When the sub-analysis was conducted according to the timing of the FFQ (i.e., in mid-pregnancy or late pregnancy), the association was not particularly different for fish intake, but it was for n-3 PUFA intake, with the association disappearing for intake in some quintiles in late pregnancy. One possible explanation is that the demand for DHA increases the most in the third trimester [4], and this may have been related to the observed loss of association in late pregnancy. Selective biomagnification of DHA into cord blood is also known to occur [22], and if the degree of biomagnification increases with each stage of pregnancy, this may explain the loss of association as well. Lastly, a third possible reason could involve epigenetics. Early pregnancy is reported to be a particularly sensitive developmental period when insults such as stress and inflammation can promote epigenetic programming changes that increase the risk of disease [23]. Because n-3 PUFAs have an anti-inflammatory effect [24], the association found in the full analysis (Table 2) might be mostly derived from the association found in mid-pregnancy, which would reflect the n-3 PUFA intake in early pregnancy more than it would the n-3 PUFA intake in late pregnancy.

The main strengths of our study were the large sample size of over 80,000 and the fact that the sample can be considered representative of mothers and infants in Japan, given that the JECS covers a wide geographic range across 15 regions. One limitation of our study is that we evaluated fish and fatty acid intake data from the expectant mothers semiquantitatively using a dietary questionnaire. A second limitation is that we evaluated infant sleep duration by totaling the number of boxes of 30-min intervals that mothers drew lines through on the questionnaire. Both of these methods (dietary questionnaire and evaluation of sleep duration) generate error that is characteristic of self-administered questionnaires that rely on memory; therefore, recall bias was unavoidable.

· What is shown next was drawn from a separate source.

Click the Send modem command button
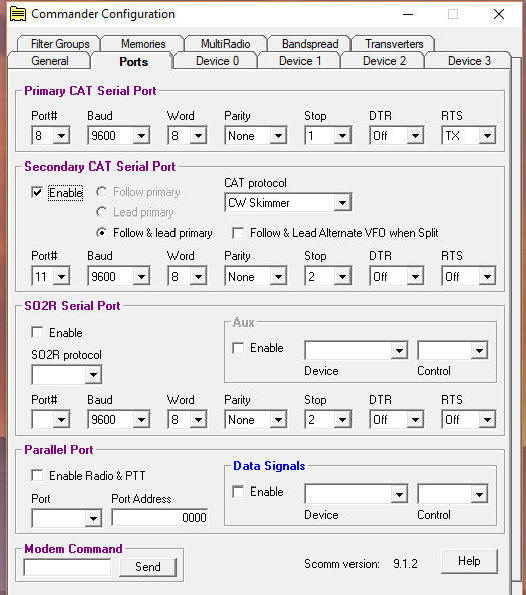 coord(148,567)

However, as has been discussed in the literature [13], the correlation between calculations from questionnaires and actual dietary intake can be considered statistically reliable. It is possible that our semiquantitative calculations may have systematically deviated from actual intake, and thus it may be necessary to carefully consider whether setting daily recommended intake based directly on semiquantitative calculations is appropriate. Lastly, in this observational study, unmeasured residual factors such as health consciousness might have confounded the results. Maternal health consciousness might influence both the mother’s dietary pattern during pregnancy and her care of the infant. Because we do not have data on maternal health consciousness, we accounted for socioeconomic status instead, using variables such as annual house income and maternal highest education.

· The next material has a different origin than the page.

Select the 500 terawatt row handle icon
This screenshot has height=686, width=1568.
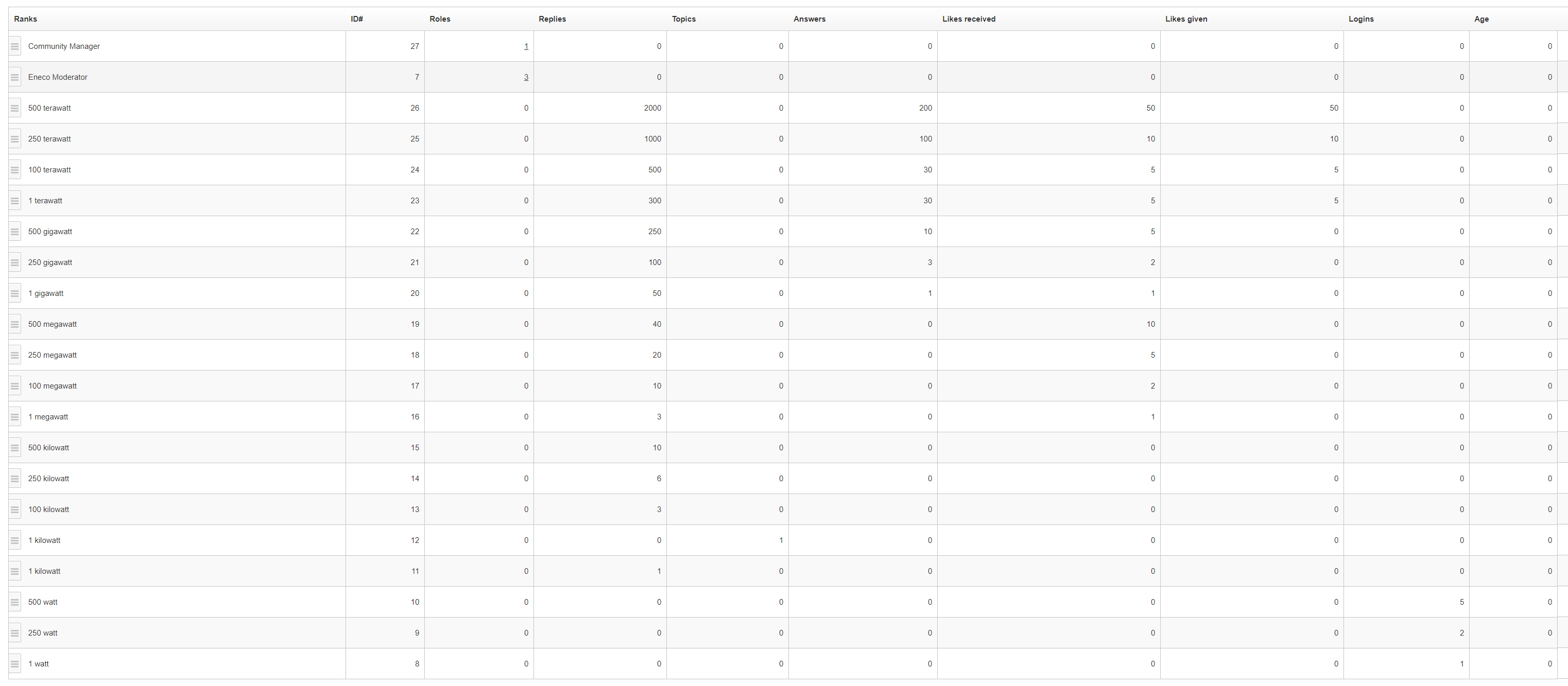coord(14,108)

The clinical implications of our findings are that daily intake of at least 16.1 g/day of fish (median of the second quintile) may reduce the risk of 1-year-old infants sleeping less than the lower limit of the recommended sleep duration (11–14 h), considering that there was little variation in the odds ratio between the second through fifth quintiles for fish intake (OR range, 0.78–0.82) and there were significant differences for each of these quintiles compared with the lowest quintile. Although there were also significant differences for the second through fifth quintiles for n-3 PUFA intake, individual fatty acid data (i.e., EPA, DPA, and DHA) were not available to us, and thus further research that includes blood level measurements is warranted.

In conclusion, the results of this study suggest that sufficient intake of fish or n-3 PUFAs by mothers during pregnancy may reduce the risk of their infants sleeping less than 11 h per day at 1 year of age. It appears that this relationship may have been mediated by maternal intake of n-3 PUFAs in fish and infant neurodevelopment, but further evidence acquired through interventional and other studies is needed to determine what level of fish intake is appropriate during pregnancy.